It has been demonstrated that SQM at high density may be in the color-flavor locked (CFL) phase where quarks with different color and flavor quantum numbers form Cooper pairs with a large binding energy [21]. It is, thus, possible that CFL matter, rather than nuclear matter, may be the ground state of strange quark matter at high density. Therefore, a compact star is suggested to include color superconducting quark matter in its inner core [22].

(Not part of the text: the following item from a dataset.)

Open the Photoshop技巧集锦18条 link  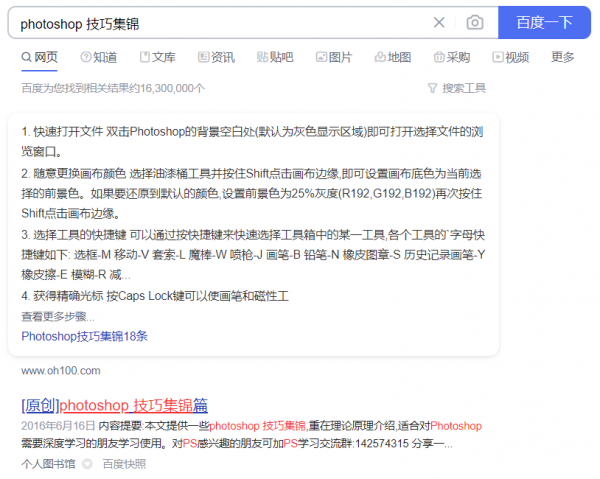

It is generally believed that properties of quark matter have been strongly affected in the presence of a strong magnetic field [23, 24]. A strong magnetic field widely exists on the surface of stars. The observed magnetic field strength on the surface of pulsars could be in the order of 10¹²–10¹³ G. And the magnetic-field strength on the so-called magnetars could be in the order of 10¹⁴–10¹⁵ G or even higher [25, 26]. In fact, the biggest magnetic field that can be sustained by strange stars was estimated to be as large as 1.5×10²⁰ G [27]. Although the origin of the strong magnetic field is not completely clear and still under active investigations, some ways to understand its existence are avaible, e.g., the amplification of the relatively small magnetic field during the star’s collapse with magnetic flux conservation [28],and the magneto-hydrodynamic dynamo mechanism with large magnetic fields generated by rotating the plasma of a protoneutron star [29]. Furthermore, noncentral high-energy heavy-ion collisions could generate intense magnetic fields as high as about 10¹⁹ G [27], corresponding to e $B_{m} \sim 6 m_{π}^{2}$ , where e is the fundamental electric charge and m_π is the pion mass. It is therefore necessary to study the properties of CFL in the presence of an external magnetic field.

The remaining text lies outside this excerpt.